— Problem requirements —
An exact copy of the data below is required; return it in full.

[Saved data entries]
'''

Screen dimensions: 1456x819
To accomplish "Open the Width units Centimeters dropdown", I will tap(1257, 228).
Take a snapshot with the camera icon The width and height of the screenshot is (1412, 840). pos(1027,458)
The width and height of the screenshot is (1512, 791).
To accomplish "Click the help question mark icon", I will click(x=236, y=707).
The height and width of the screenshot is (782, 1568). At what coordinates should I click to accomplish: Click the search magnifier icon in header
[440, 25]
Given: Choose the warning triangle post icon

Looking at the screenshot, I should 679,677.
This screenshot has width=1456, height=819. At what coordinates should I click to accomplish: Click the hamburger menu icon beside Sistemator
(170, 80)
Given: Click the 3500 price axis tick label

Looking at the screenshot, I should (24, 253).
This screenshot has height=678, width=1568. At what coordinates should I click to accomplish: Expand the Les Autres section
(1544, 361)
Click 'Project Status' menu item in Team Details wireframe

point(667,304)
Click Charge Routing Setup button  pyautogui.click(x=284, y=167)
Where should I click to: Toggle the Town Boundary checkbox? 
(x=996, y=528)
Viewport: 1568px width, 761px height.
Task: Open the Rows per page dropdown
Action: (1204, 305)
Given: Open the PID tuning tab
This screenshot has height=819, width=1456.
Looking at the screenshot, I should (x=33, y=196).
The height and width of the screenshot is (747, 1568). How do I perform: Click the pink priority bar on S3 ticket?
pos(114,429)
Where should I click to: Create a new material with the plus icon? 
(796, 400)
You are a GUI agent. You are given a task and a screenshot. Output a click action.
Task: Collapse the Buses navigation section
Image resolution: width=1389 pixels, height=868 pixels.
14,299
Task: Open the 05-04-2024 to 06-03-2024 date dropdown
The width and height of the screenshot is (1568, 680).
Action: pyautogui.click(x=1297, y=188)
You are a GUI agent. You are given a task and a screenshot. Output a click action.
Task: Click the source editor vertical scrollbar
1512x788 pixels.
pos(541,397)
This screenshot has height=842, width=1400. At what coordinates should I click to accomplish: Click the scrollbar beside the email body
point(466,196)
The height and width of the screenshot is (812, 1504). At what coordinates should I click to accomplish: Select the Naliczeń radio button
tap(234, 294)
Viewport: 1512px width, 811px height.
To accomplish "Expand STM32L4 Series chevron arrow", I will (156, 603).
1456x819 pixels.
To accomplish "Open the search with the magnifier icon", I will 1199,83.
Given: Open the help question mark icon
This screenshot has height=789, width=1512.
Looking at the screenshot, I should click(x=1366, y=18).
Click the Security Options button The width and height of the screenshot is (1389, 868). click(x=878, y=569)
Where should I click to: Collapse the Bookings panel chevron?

'''

— Response —
Screen dimensions: 1456x819
To accomplish "Open the Width units Centimeters dropdown", I will tap(1257, 228).
Take a snapshot with the camera icon The width and height of the screenshot is (1412, 840). pos(1027,458)
The width and height of the screenshot is (1512, 791).
To accomplish "Click the help question mark icon", I will click(x=236, y=707).
The height and width of the screenshot is (782, 1568). At what coordinates should I click to accomplish: Click the search magnifier icon in header
[440, 25]
Given: Choose the warning triangle post icon

Looking at the screenshot, I should 679,677.
This screenshot has width=1456, height=819. At what coordinates should I click to accomplish: Click the hamburger menu icon beside Sistemator
(170, 80)
Given: Click the 3500 price axis tick label

Looking at the screenshot, I should (24, 253).
This screenshot has height=678, width=1568. At what coordinates should I click to accomplish: Expand the Les Autres section
(1544, 361)
Click 'Project Status' menu item in Team Details wireframe

point(667,304)
Click Charge Routing Setup button  pyautogui.click(x=284, y=167)
Where should I click to: Toggle the Town Boundary checkbox? 
(x=996, y=528)
Viewport: 1568px width, 761px height.
Task: Open the Rows per page dropdown
Action: (1204, 305)
Given: Open the PID tuning tab
This screenshot has height=819, width=1456.
Looking at the screenshot, I should (x=33, y=196).
The height and width of the screenshot is (747, 1568). How do I perform: Click the pink priority bar on S3 ticket?
pos(114,429)
Where should I click to: Create a new material with the plus icon? 
(796, 400)
You are a GUI agent. You are given a task and a screenshot. Output a click action.
Task: Collapse the Buses navigation section
Image resolution: width=1389 pixels, height=868 pixels.
14,299
Task: Open the 05-04-2024 to 06-03-2024 date dropdown
The width and height of the screenshot is (1568, 680).
Action: pyautogui.click(x=1297, y=188)
You are a GUI agent. You are given a task and a screenshot. Output a click action.
Task: Click the source editor vertical scrollbar
1512x788 pixels.
pos(541,397)
This screenshot has height=842, width=1400. At what coordinates should I click to accomplish: Click the scrollbar beside the email body
point(466,196)
The height and width of the screenshot is (812, 1504). At what coordinates should I click to accomplish: Select the Naliczeń radio button
tap(234, 294)
Viewport: 1512px width, 811px height.
To accomplish "Expand STM32L4 Series chevron arrow", I will (156, 603).
1456x819 pixels.
To accomplish "Open the search with the magnifier icon", I will 1199,83.
Given: Open the help question mark icon
This screenshot has height=789, width=1512.
Looking at the screenshot, I should click(x=1366, y=18).
Click the Security Options button The width and height of the screenshot is (1389, 868). click(x=878, y=569)
Where should I click to: Collapse the Bookings panel chevron?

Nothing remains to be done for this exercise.